DIODE - DIstance-based Outlier DEtection

Department of Computer Science - Universidade Federal de Minas Gerais
Department of Computer Science and Engeneering - The Ohio State University



contact: meira AT dcc.ufmg.br
Av. Antonio Carlos, 6627 - Pampulha
31270-010 Belo Horizonte, MG, Brazil
+55-31-3409-5840




About the DIODE framework

The framework for DIstance-based Outlier DEtection (DIODE) was used to perform the experiments, and the strategies employed to improve the effectiveness of the pruning comparisions among objects. The techniques implemented in DIODE focus on partitions for sake of pruning and ranking objects. DIODE supports the evaluation of several optimizations, in isolation and also in combination mode.

The baseline method in DIODE employs a clustering preprocessing step (Bisecting K-means). Our framework also supports the ability to compute important summary statistics about the clusters or partitions (e.g., radius, diameter, density etc.) similarly to BIRCH algorithm. Further, the framework was implemented using a distributed and parallel plataform (Anthill environment) which provides the outlier detection in really large databases.

The DIODE source code can be downloaded here. More details about the Anthill environment is described in this page.

 


 

Publications:

Distance-based Outlier Detection: Consolidation and Renewed Bearing
Gustavo H. Orair, Carlos H. C. Teixeira, Wagner Meira Jr., Ye Wang, Srinivasan Parthasarathy
Very Large Data Base - Singapore (VLDB '10)

Um Algoritmo Eficiente para Detecção de Exceções em Bases Reais de Alta Dimensionalidade (in Portuguese)
Carlos H. C. Teixeira, Gustavo H. Orair, Wagner Meira Jr.

Data provided –
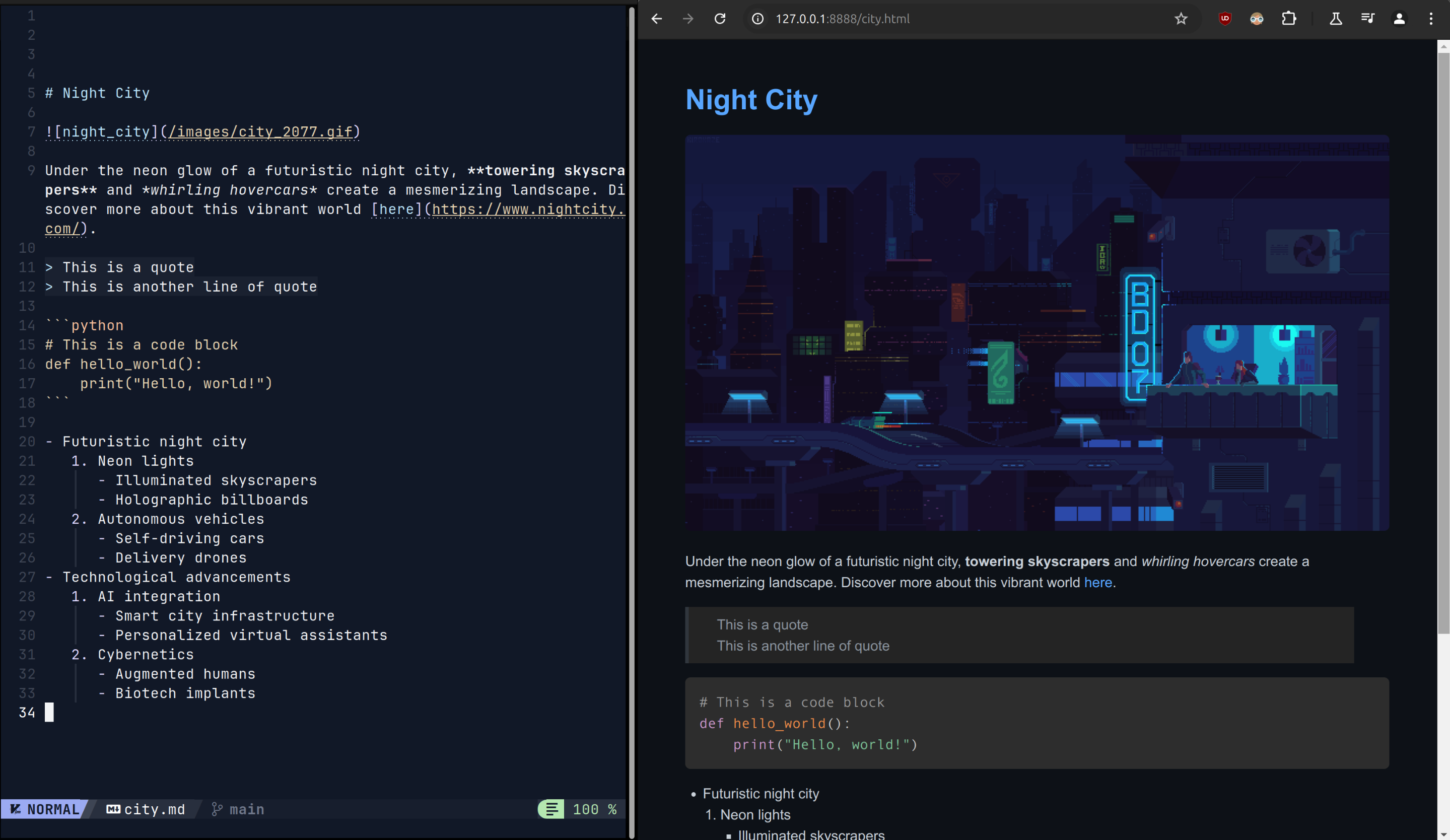Open Chrome Labs flask icon

pyautogui.click(x=1336, y=19)
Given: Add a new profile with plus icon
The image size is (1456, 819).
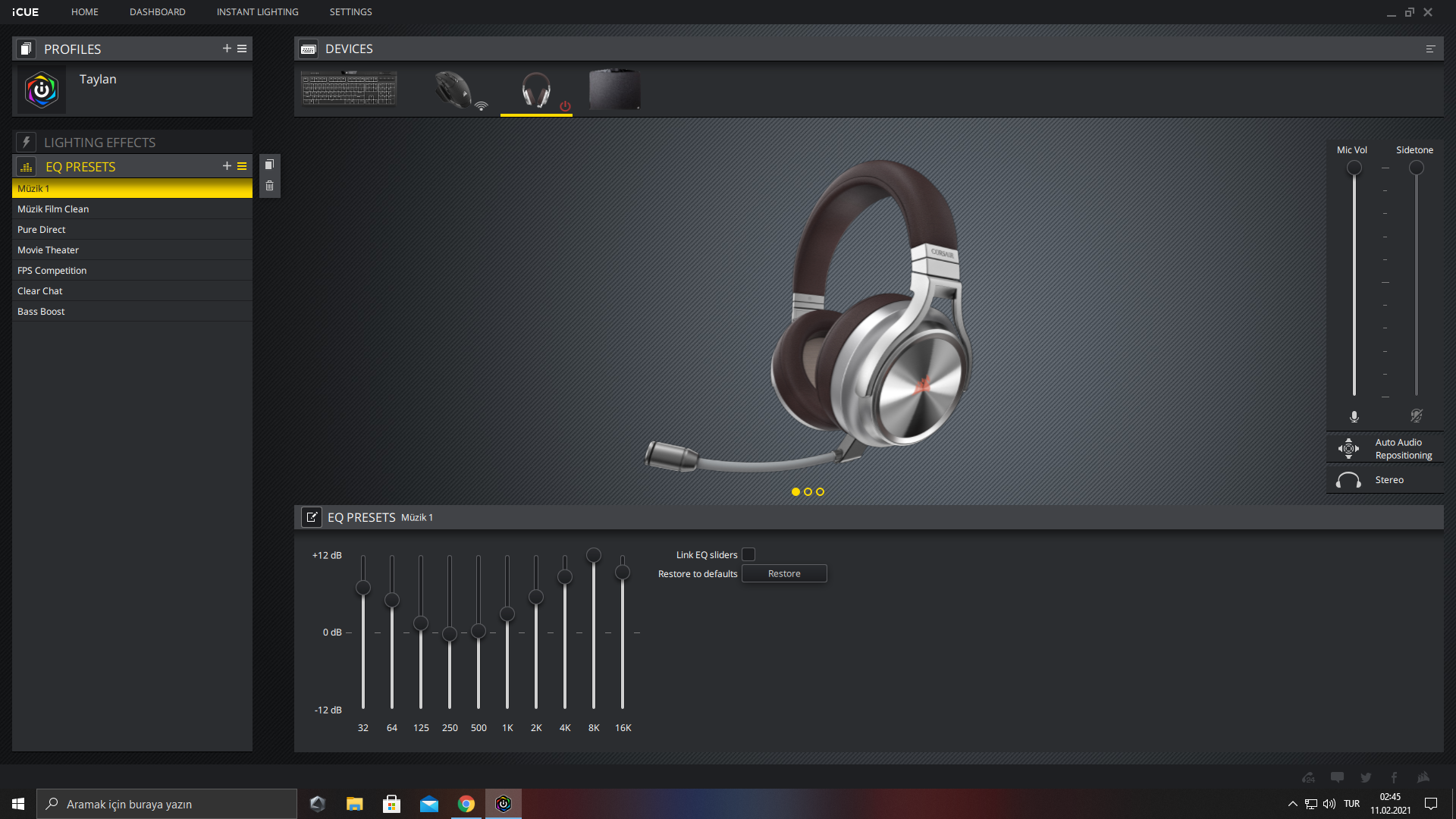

Task description – For each statement below, say yes or no to whether the DIODE page supports it, and quote the words of the page that decide it. (a) The baseline method in DIODE uses Bisecting K-means as a clustering preprocessing step. (b) DIODE can evaluate its optimizations only one at a time, not in combination. (c) The first listed publication appeared at VLDB '10 in Singapore.

Written response –
(a) Yes: "The baseline method in DIODE employs a clustering preprocessing step (Bisecting K-means)."
(b) No: "DIODE supports the evaluation of several optimizations, in isolation and also in combination mode."
(c) Yes: "Very Large Data Base - Singapore (VLDB '10)"